- **Problem statement**
Collect every line in the items below that contains the string "width", treating uppercase and lowercase letters as distinct.
--- Start of Exercise data ---
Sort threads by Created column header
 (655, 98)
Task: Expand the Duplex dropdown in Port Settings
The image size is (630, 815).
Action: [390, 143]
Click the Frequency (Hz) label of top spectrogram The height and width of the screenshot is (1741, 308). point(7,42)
--- End of Exercise data ---
--- Start of Exercise data ---
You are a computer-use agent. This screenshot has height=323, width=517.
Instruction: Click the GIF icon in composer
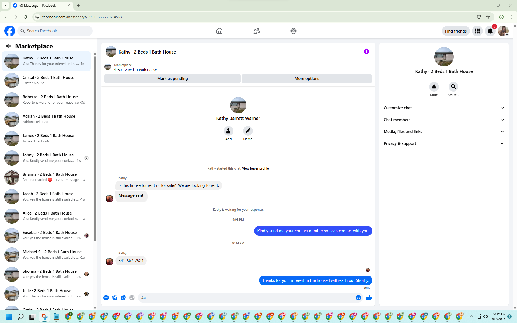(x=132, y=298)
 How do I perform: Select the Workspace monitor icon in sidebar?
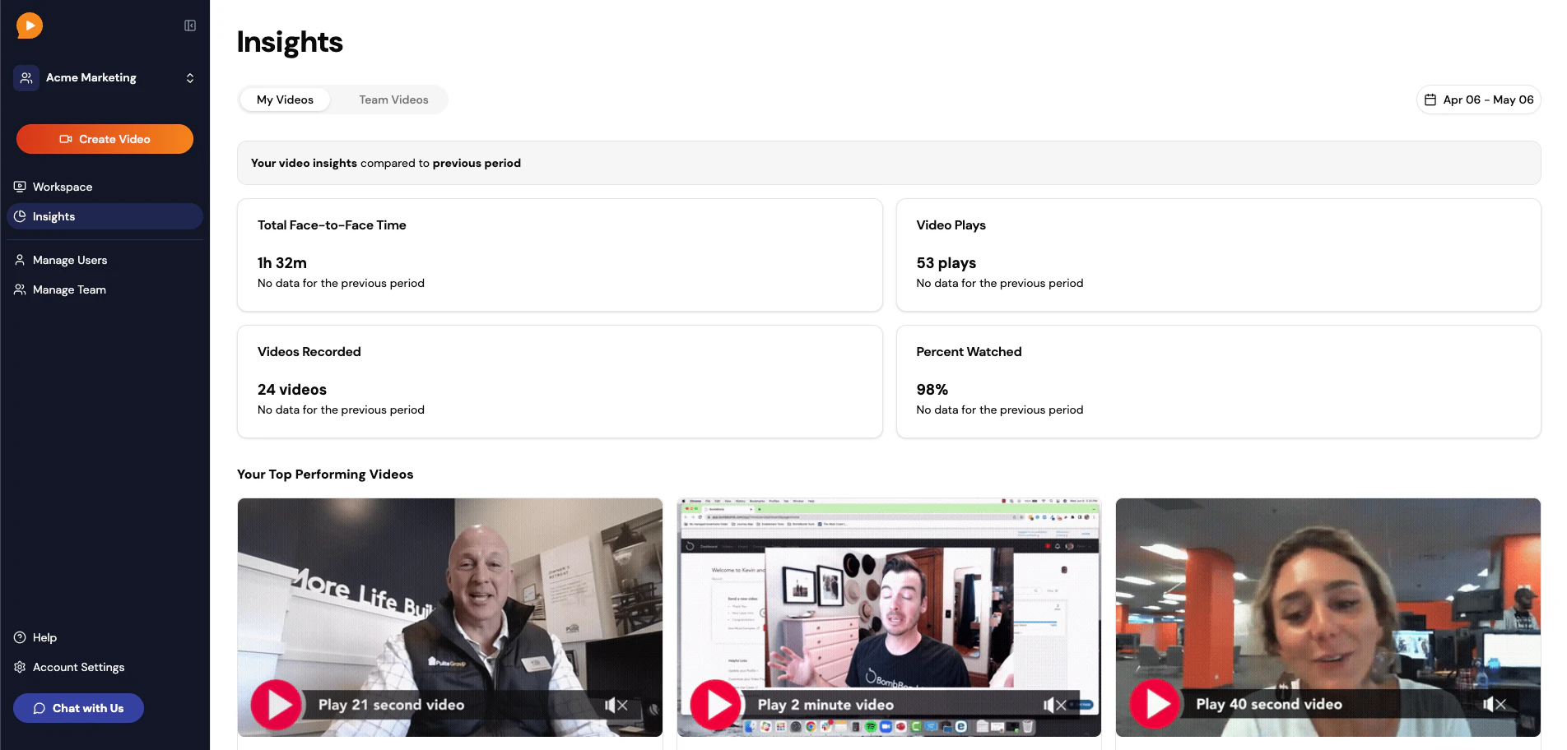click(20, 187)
--- End of Exercise data ---
--- Start of Exercise data ---
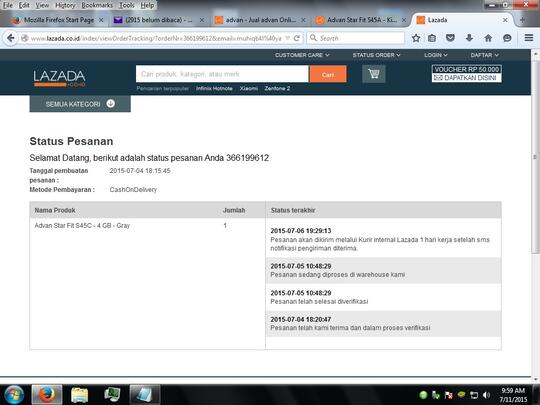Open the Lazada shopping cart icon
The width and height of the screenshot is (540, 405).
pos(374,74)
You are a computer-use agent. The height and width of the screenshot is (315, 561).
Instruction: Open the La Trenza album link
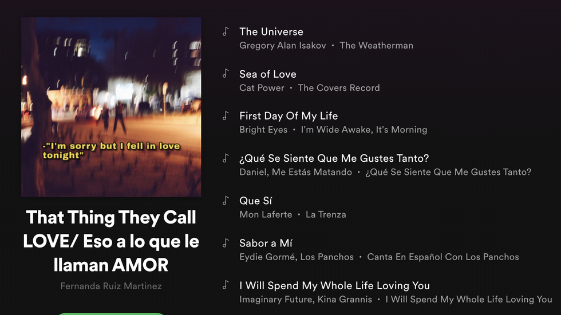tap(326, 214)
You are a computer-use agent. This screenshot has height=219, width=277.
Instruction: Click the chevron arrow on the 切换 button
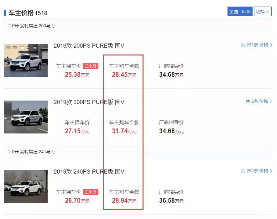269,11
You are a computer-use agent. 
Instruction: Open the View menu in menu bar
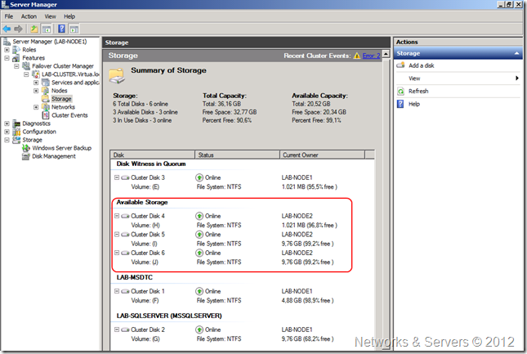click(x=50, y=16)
--- End of Exercise data ---
- **Response below**
Click the Frequency (Hz) label of top spectrogram The height and width of the screenshot is (1741, 308). point(7,42)
You are a computer-use agent. This screenshot has height=323, width=517.
The width and height of the screenshot is (540, 405).
You are a computer-use agent. The height and width of the screenshot is (315, 561).
You are a computer-use agent. This screenshot has height=219, width=277.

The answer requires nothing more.